**Request 1**. According to the film reviews below, how far did the group in The Tunnel plan to dig?

**Extract provided**.
_ _ _
Hollywood puts out a lot of raunchy movies every year, but this is the first one I can remember since American Pie that manages to be both bawdy and affectionate. Sex and dating, like every other part of human behavior, are often trying and incomprehensible, but just as often very funny. Carrell's Andy is surrounded by guys who, for all their more extensive experience, get involved in situations just as awkward and peculiar as his, and that really levels the playing field: There are many ways for life to be crazy, but we can laugh at them all, and laugh hard.

The World (Shijie)

* * * (out of four)
Seen 3 September 2005 at Landmark Kendall Square #8 (first run)

"The World" of this film's title is an amusement park on the outskirts of Beijing, and it's fun to analyze what the purpose of such a place is in a communist state: Filled with EPCOT-like pavillions, it gives its visitors a look at the world outside their borders, but in a diminished sense; the Eiffel Tower here is just a fraction of its actual size, for instance. It lets people exercise their urge to explore, even if the real thing is discouraged.

That combination of restlessness and confinement is a recurrant them in the movie, which follows not the park's visitors, but its staff. These are, for the most part, kids in their early twenties for whom entertainment is a day's work, and the environment that's exciting for the visitors is just an everyday backdrop to work, lunch, and the occasional flirtation. It's pretty ordinary stuff, but writer/director Zhang Ke Jia stages it well, juxtaposing banal conversations and peculiar environments. The cast of characters isn't quite cynical yet.

It's quite an enjoyable movie up until the ending. There's darkness in the movie, but the finale is so bleak as to make the whole endeavor feel pointless; it leaves a sour taste.

The Tunnel (Der Tunnel)

* * * * (out of four)
Seen 5 September 2005 at Landmark Kendall Square #8 (first-run)

This sucker took four years to get its release in the U.S. before quietly spending a few weeks in boutique houses. This is a crying shame, because The Tunnel is a fantastic thriller, chronicling the plans of a group who had already escaped from East Germany to tunnel back in and retrieve their loved ones.

Though writer Johannes Betz and director Roland Richter are working from a true story, but they structure their film as a caper, or a heist picture - after an extended opening where Olympic swimmer Harry Melchoir (Heino Ferch) escapes to the West without his beloved sister, he and a group of others with loved ones on the other side rent a warehouse close to the new Berlin Wall, planning to tunnel 200 meters to a café on the other side while a cohort with a student visa spreads the word on when to be there. Of course, the east German police are trying just as hard to avoid that from happening, including recruiting friends as informants.

The events of The Tunnel are forty years in the past, but still resonate with the audience because they're not about the politics of the Cold War. Although Melchoir's politics are what cause him to flee, the movie is not about capitalism and communism; it's about uniting families that have been seperated by borders drawn in a thoroughly arbitrary fashion. Anybody can get behind that, no matter what their politics.
_ _ _
**Given records**.
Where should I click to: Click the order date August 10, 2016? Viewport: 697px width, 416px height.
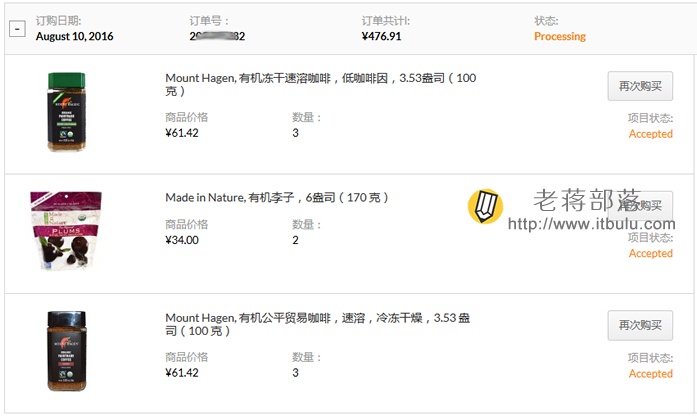(x=74, y=36)
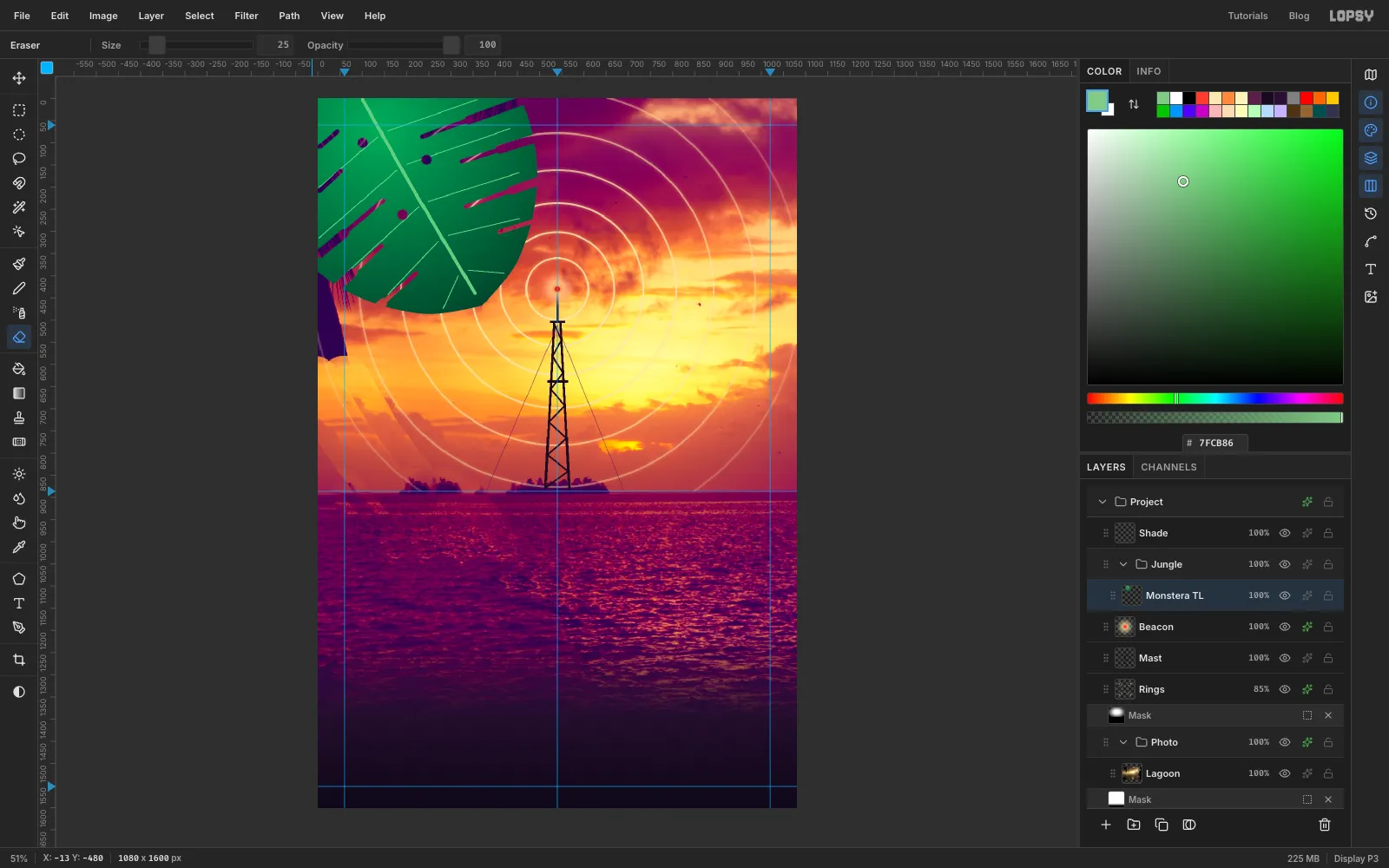Choose the Text tool in left toolbar

point(19,603)
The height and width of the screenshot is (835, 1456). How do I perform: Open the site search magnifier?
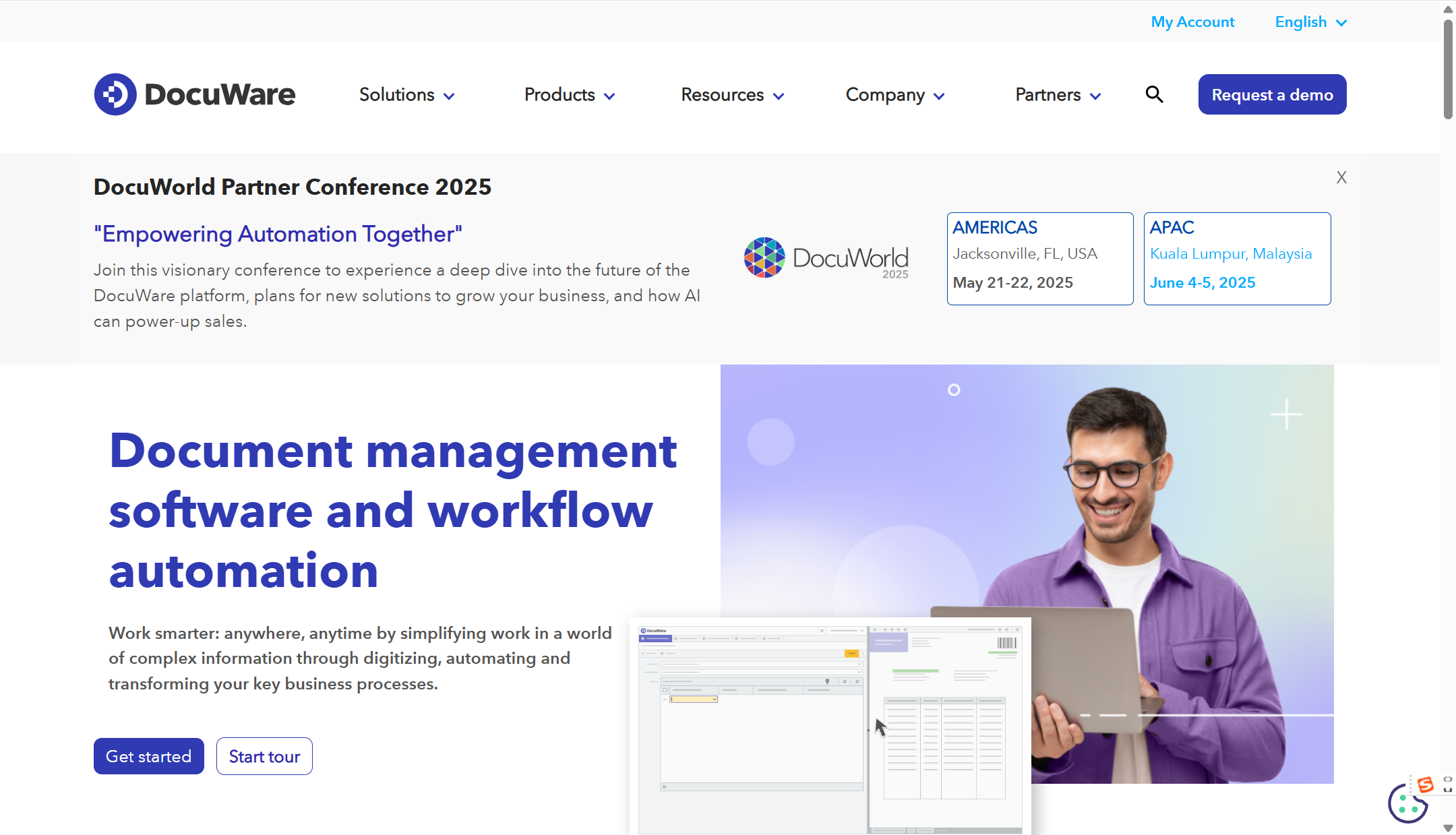[x=1154, y=94]

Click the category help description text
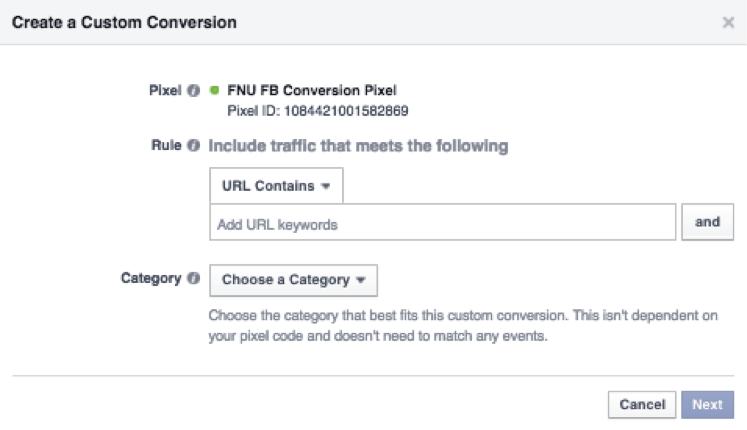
_ _ _
**Request 2**. Determine how many lines of the records contain the string "Click". Case counts. Give only the number.

**Final result 1**. 200 meters, to a café on the other side of the new Berlin Wall.

**Final result 2**. 2